WORK REQUEST :: Which of the lines below hold the word "Select"? Pull each of them out.
BEGIN DATASET
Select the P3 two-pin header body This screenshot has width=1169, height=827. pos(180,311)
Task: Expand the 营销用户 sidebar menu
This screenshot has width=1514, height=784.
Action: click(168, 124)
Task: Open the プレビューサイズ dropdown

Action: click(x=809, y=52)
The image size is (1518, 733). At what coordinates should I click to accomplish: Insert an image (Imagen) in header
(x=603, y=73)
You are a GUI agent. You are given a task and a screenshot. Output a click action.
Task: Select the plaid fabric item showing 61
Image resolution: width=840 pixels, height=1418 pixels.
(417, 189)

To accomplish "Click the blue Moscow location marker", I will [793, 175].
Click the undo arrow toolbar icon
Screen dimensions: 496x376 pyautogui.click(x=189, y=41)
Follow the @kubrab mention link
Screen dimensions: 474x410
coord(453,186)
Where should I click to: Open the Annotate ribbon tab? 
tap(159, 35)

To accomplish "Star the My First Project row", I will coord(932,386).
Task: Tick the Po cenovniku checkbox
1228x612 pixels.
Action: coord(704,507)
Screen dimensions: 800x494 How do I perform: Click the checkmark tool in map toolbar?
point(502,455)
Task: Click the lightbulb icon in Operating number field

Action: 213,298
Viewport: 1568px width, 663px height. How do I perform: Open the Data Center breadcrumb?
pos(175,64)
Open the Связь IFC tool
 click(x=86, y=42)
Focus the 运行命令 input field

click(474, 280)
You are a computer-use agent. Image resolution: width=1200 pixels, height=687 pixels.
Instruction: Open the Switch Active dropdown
END DATASET
ANSWER FOR THIS EXERCISE ::
Select the P3 two-pin header body This screenshot has width=1169, height=827. pos(180,311)
Task: Select the plaid fabric item showing 61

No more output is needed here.